### [To do]
Copy task, pictures excluded: set down exactly the lines from the one containing "The height and" to the end of the data below.

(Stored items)
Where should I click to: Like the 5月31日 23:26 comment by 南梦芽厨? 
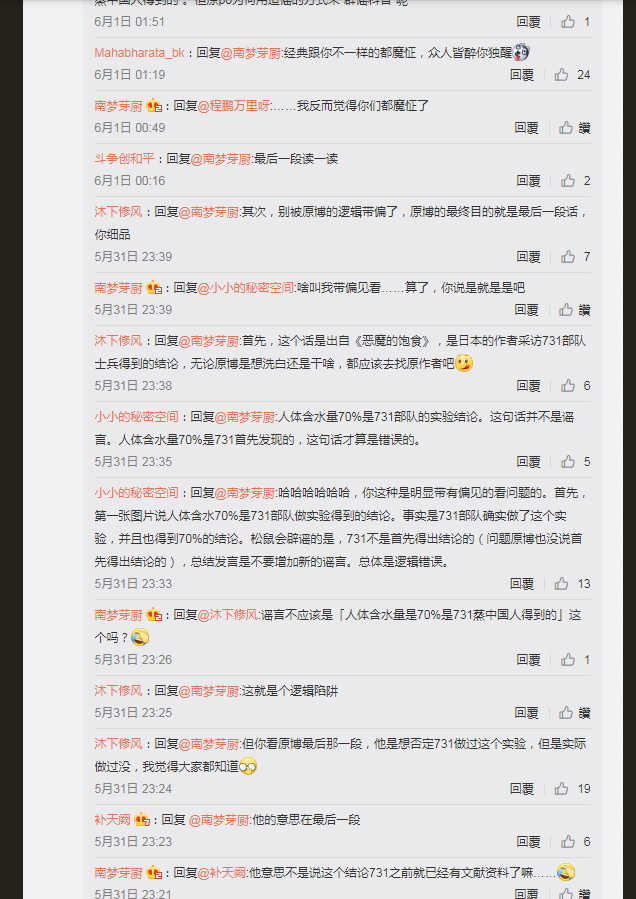pos(568,660)
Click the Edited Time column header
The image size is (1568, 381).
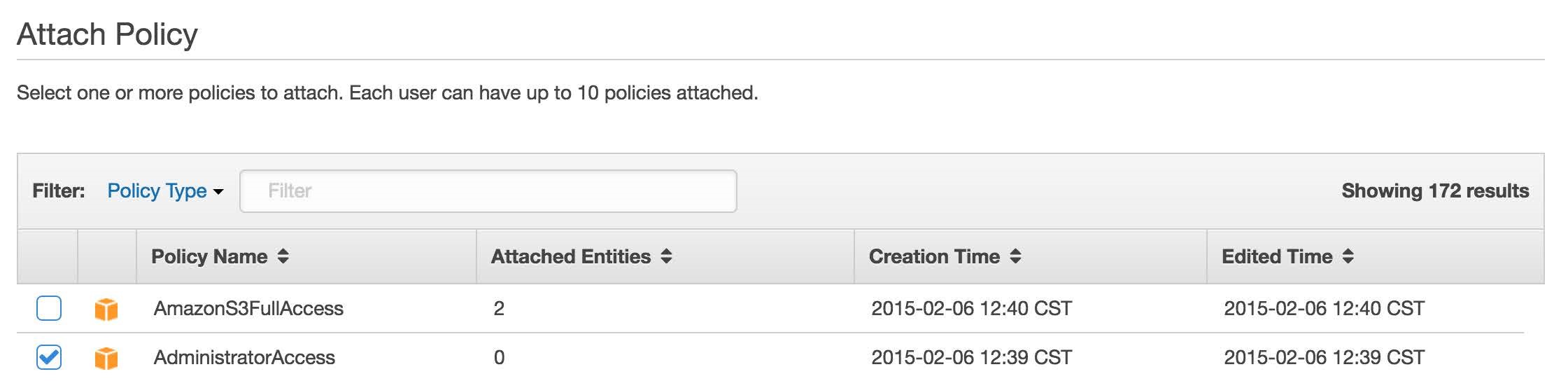pos(1376,256)
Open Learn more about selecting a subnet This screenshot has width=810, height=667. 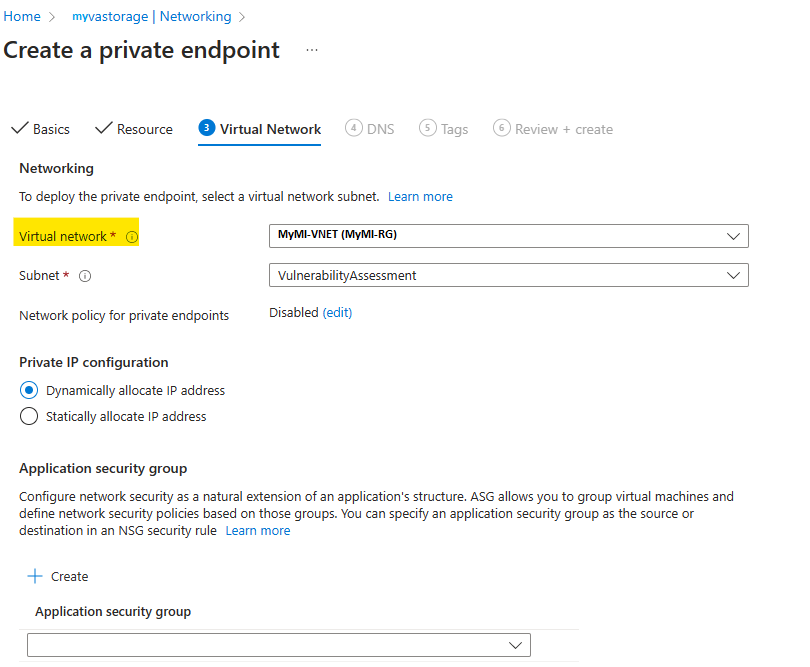[x=420, y=196]
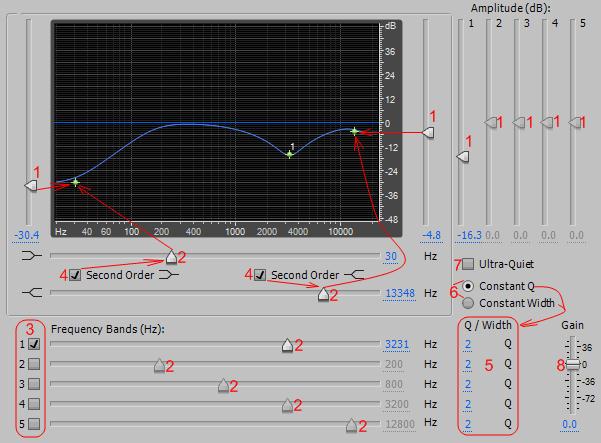601x443 pixels.
Task: Click the low shelf frequency slider thumb
Action: (171, 257)
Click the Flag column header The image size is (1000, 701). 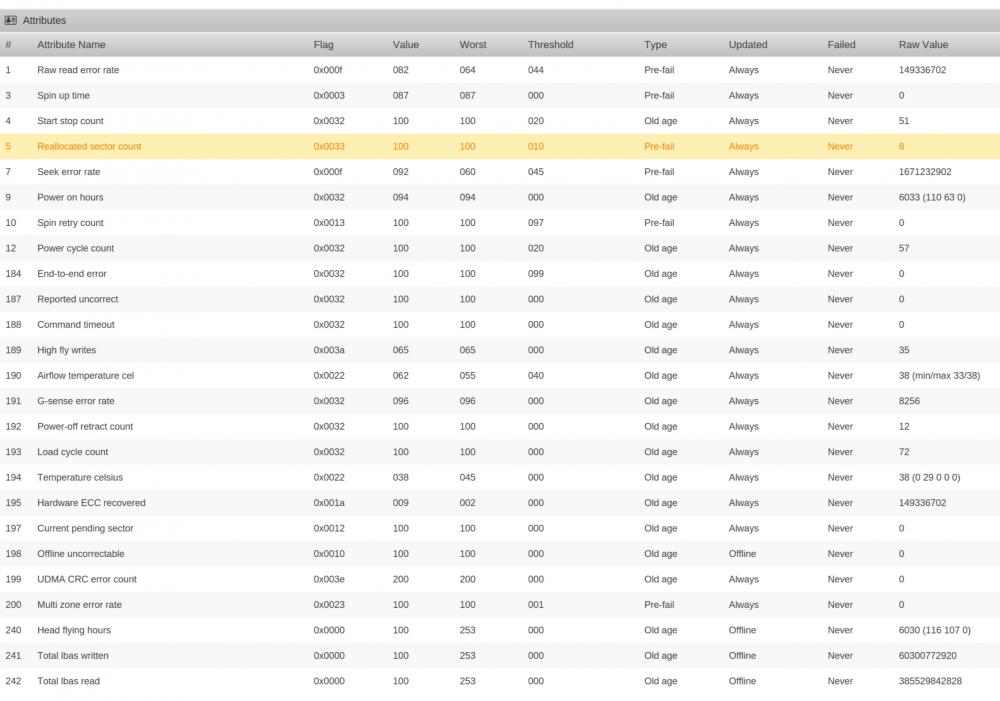pos(323,45)
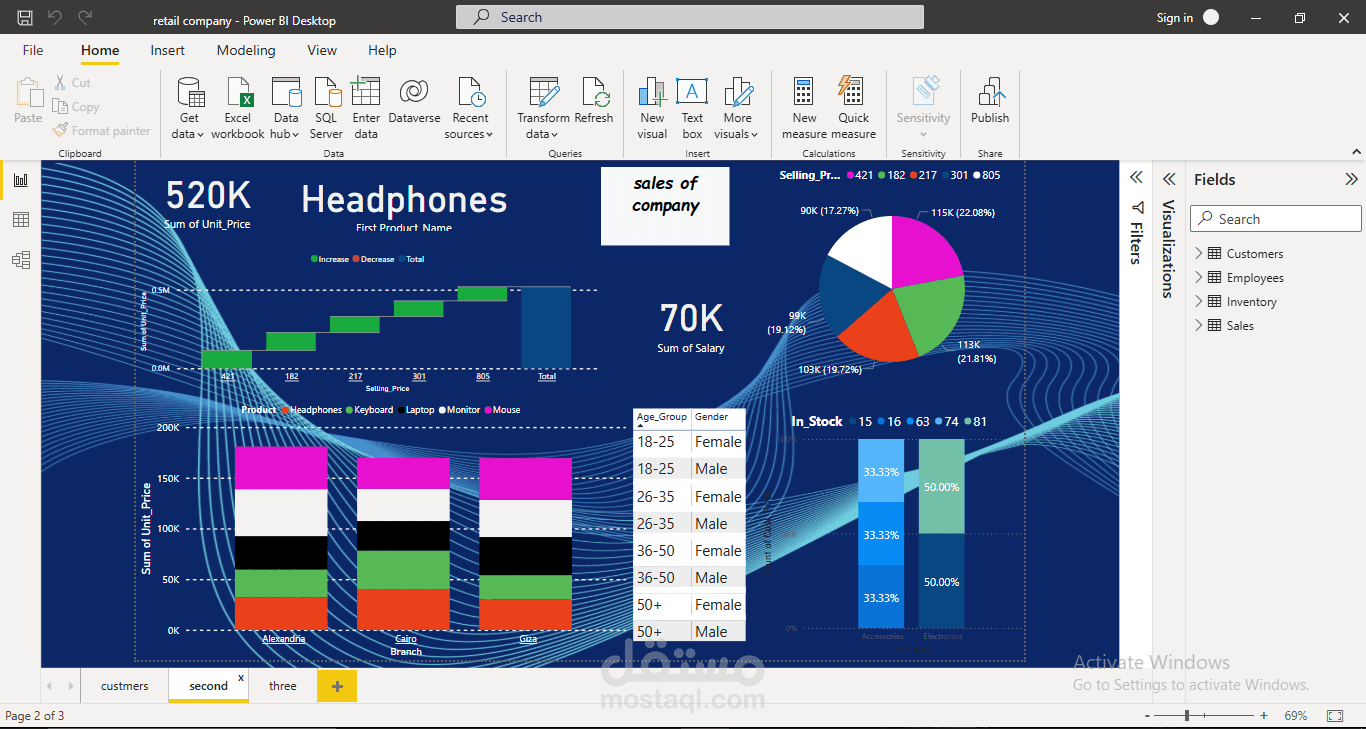
Task: Switch to Data view in left sidebar
Action: [x=20, y=220]
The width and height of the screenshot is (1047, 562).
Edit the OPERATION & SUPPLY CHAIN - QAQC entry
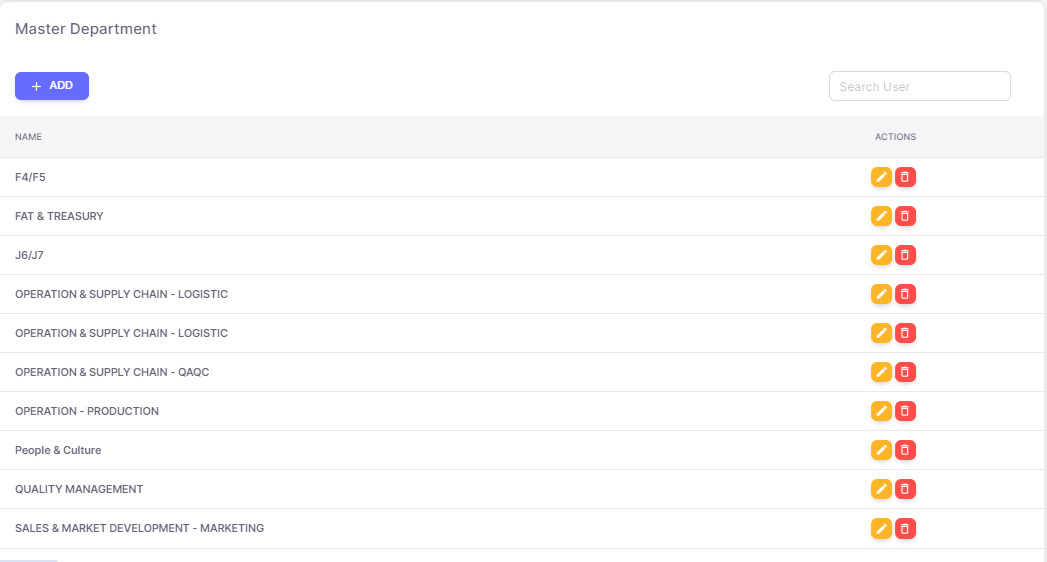[x=881, y=372]
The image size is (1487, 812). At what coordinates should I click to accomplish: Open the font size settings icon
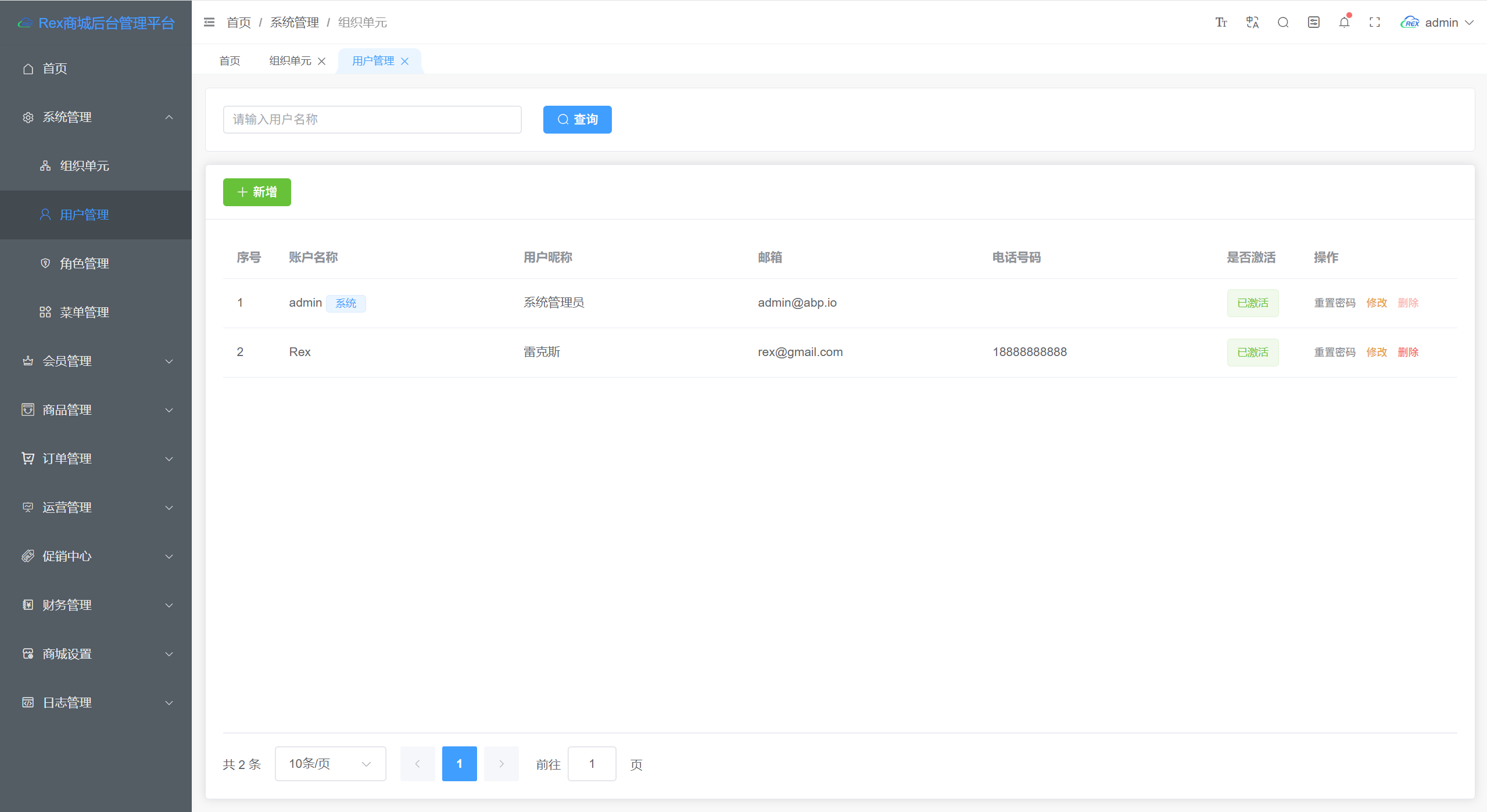(x=1221, y=22)
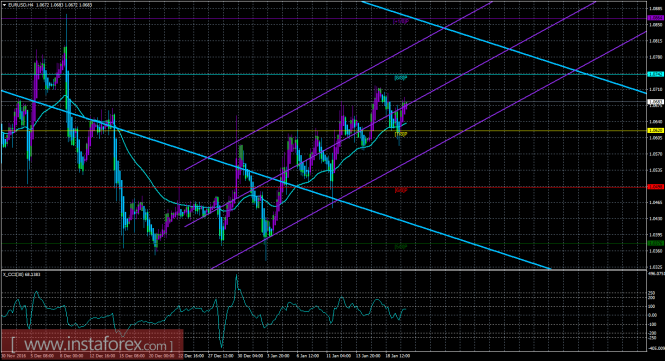
Task: Click the purple text label on the top horizontal line
Action: coord(401,21)
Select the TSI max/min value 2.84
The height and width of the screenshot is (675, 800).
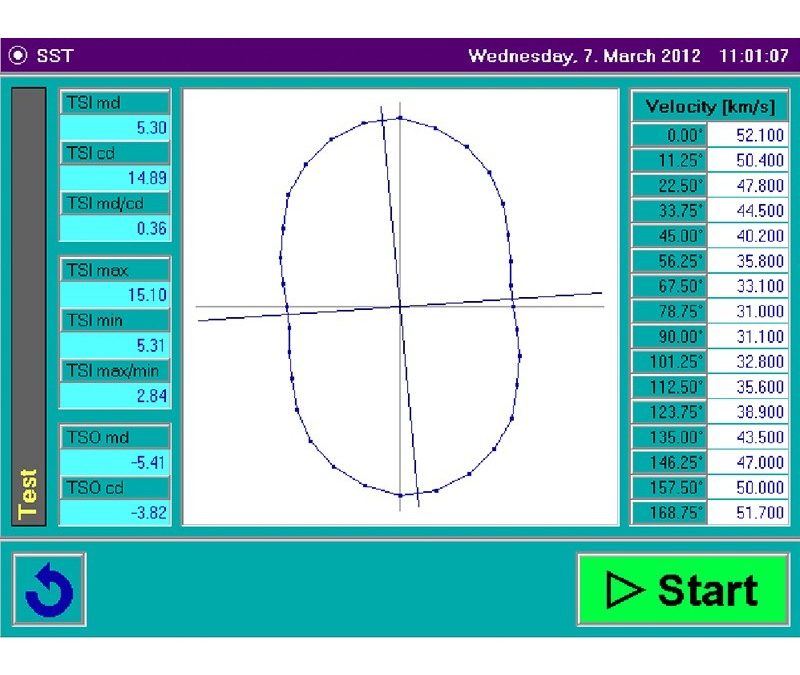[x=115, y=395]
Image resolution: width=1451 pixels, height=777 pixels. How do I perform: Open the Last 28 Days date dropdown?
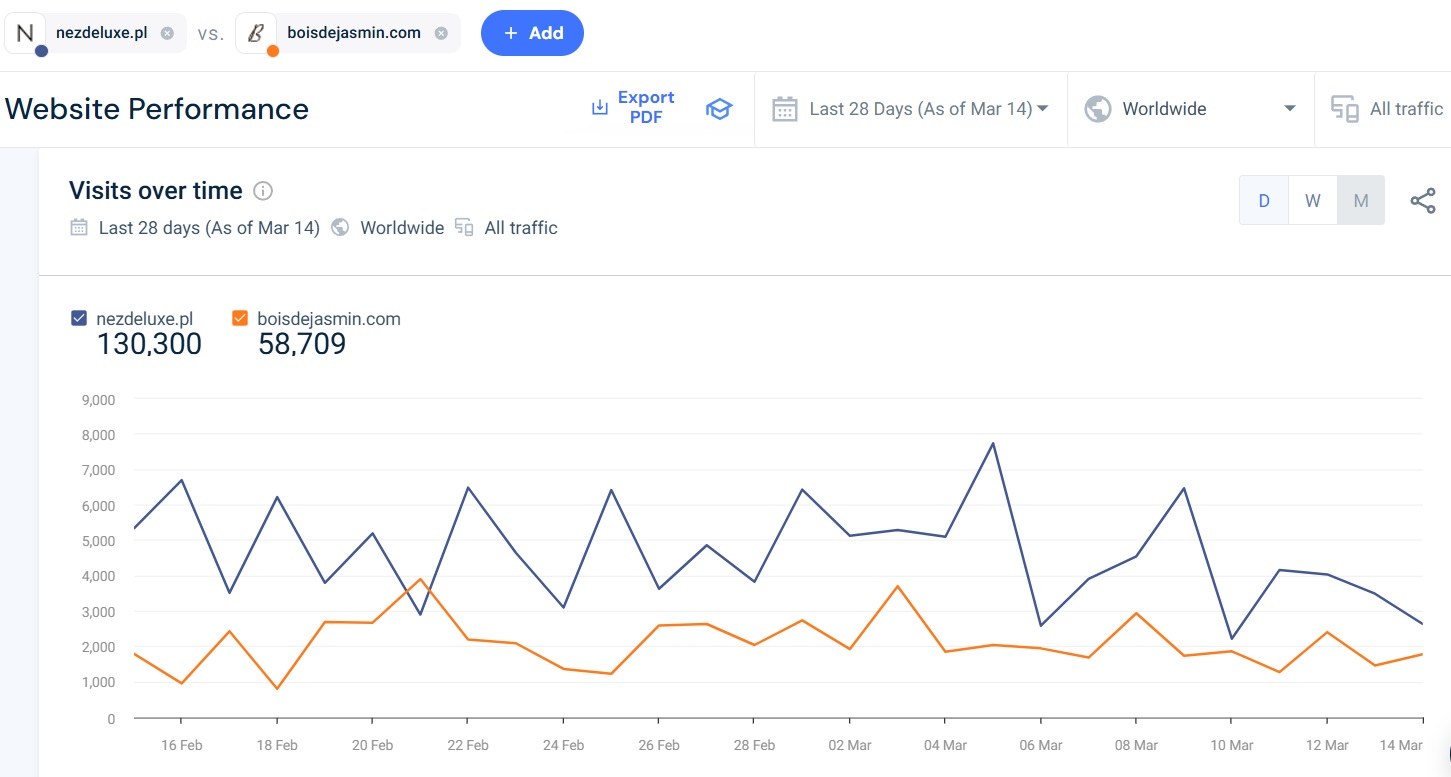928,109
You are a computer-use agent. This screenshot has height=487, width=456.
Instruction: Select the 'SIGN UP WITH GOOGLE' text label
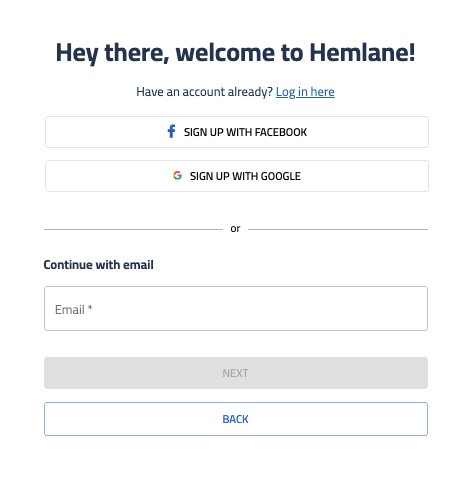pyautogui.click(x=245, y=176)

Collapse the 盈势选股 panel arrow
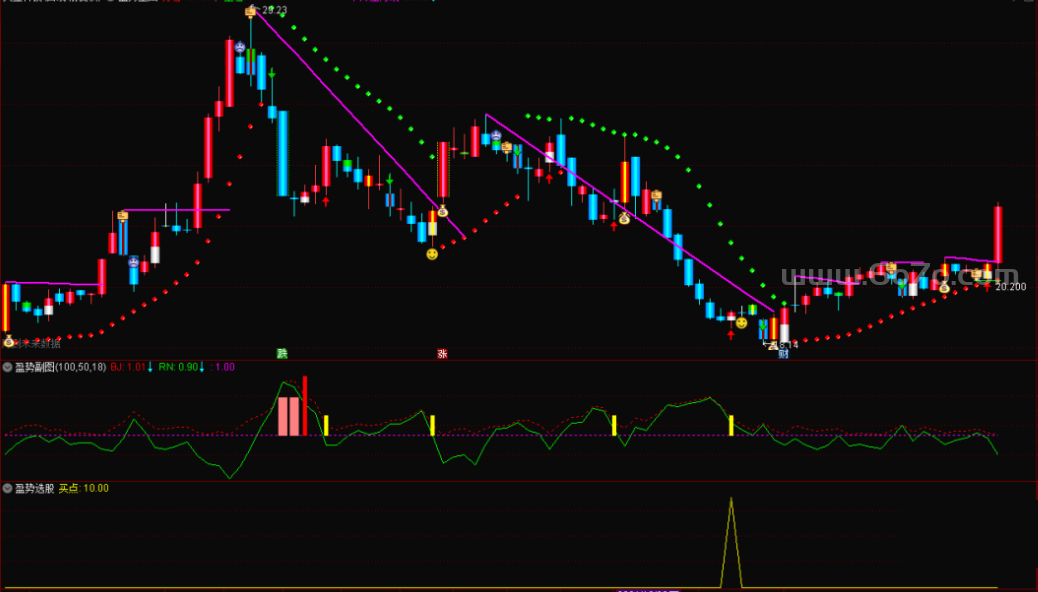coord(8,488)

### [Response for this exercise]
The height and width of the screenshot is (675, 800).
[x=115, y=395]
Image resolution: width=1451 pixels, height=777 pixels. How do I perform: Open the Last 28 Days date dropdown?
928,109
You are a computer-use agent. This screenshot has height=487, width=456.
Instruction: Select the 'SIGN UP WITH GOOGLE' text label
pyautogui.click(x=245, y=176)

Collapse the 盈势选股 panel arrow
coord(8,488)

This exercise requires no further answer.